Ódiate, por todo lo que te odiaron alguna vez los demás. Por todo lo que nunca fuiste ni serás. Por tu imagen en el espejo, ya que no es como pretendes ni tienes la fuerza de voluntad para cambiarla. Por tener esa incapacidad de relacionarte de una manera normal con cualquier otra persona. Por vivir más en tu cabeza que en el mundo. Por no entender a nadie ni haber dejado de intentar que alguien te entienda. Por no compartir metas y aspiraciones con la mayoría de la gente y no saber cómo vas a salir de esto, de esta situación de parálisis a todos los niveles.
Desde que tengo memoria, me he dormido bajo el brillito de las estrellas. Cada noche las estrellas trepan  por las paredes, con su leve tintineo y su susurro de madrugada. Tenerlas en el techo es una ventana al mundo de los sueños, donde no importa quién seas o qué deseas, ahí eres libre para alcanzarlo. Siempre las vi como algo temporal, encerradas en mi cuarto, como algo con lo que podía conformarme mientras aguardaba la verdadera noche estrellada, aunque fuese una sola, cada mucho tiempo, y valía la pena la espera.

• [Material proporcionado]

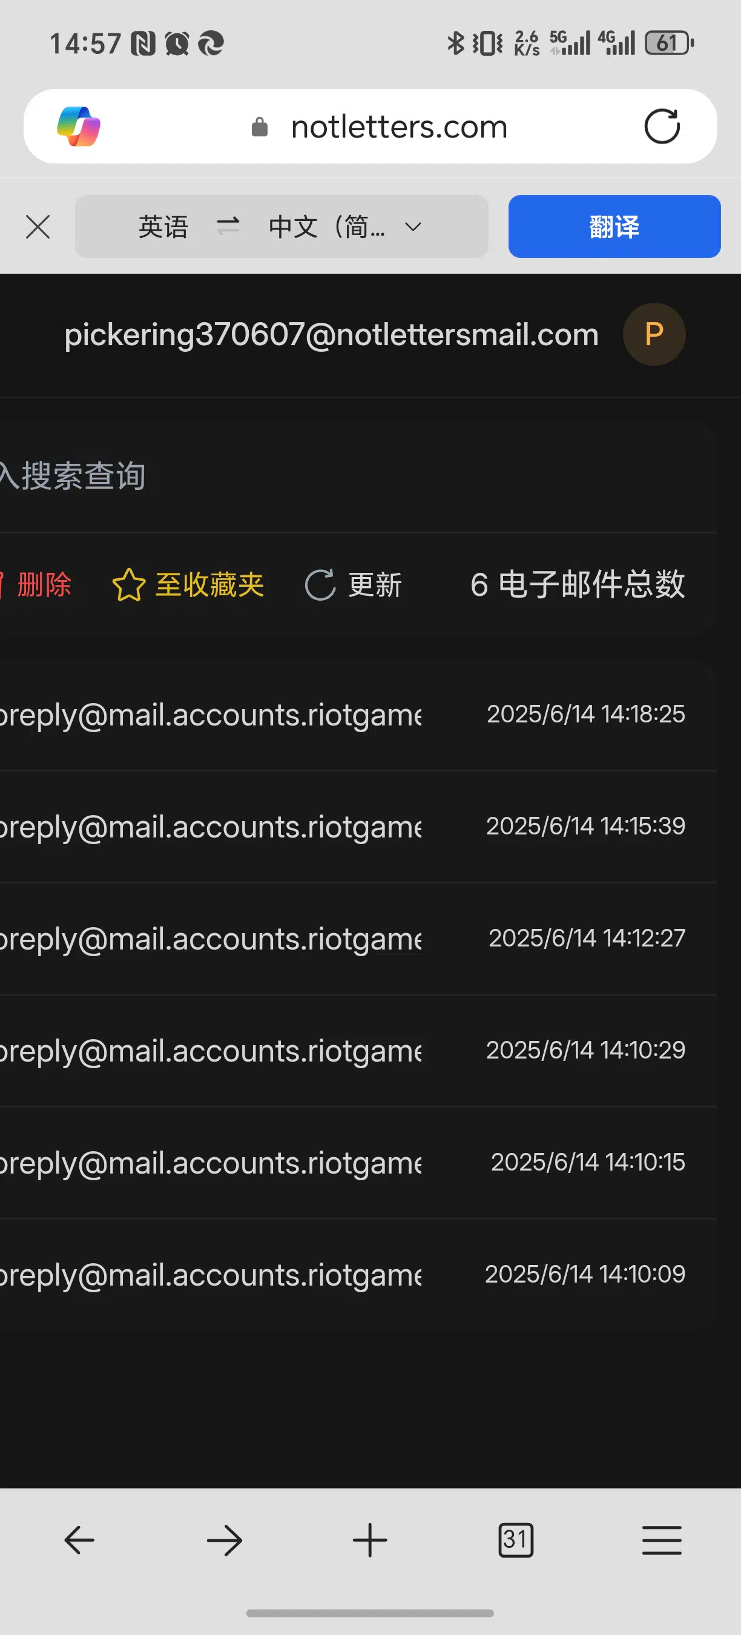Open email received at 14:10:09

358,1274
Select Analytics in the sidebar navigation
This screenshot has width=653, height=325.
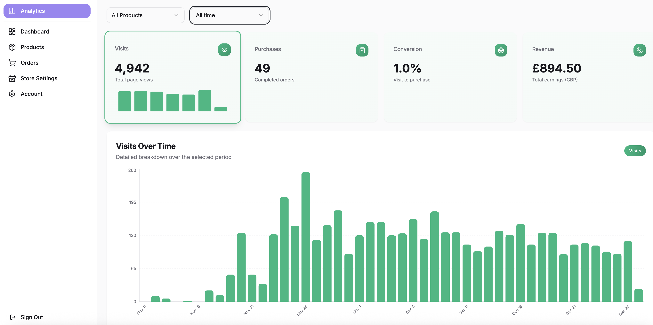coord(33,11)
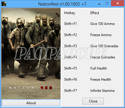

• [Tarea] Devuelve, copiado sin cambios, el fragmento del texto proporcionado que va desde "Desde que tengo" hasta "pena la espera.".

• [Solución]
Desde que tengo memoria, me he dormido bajo el brillito de las estrellas. Cada noche las estrellas trepan  por las paredes, con su leve tintineo y su susurro de madrugada. Tenerlas en el techo es una ventana al mundo de los sueños, donde no importa quién seas o qué deseas, ahí eres libre para alcanzarlo. Siempre las vi como algo temporal, encerradas en mi cuarto, como algo con lo que podía conformarme mientras aguardaba la verdadera noche estrellada, aunque fuese una sola, cada mucho tiempo, y valía la pena la espera.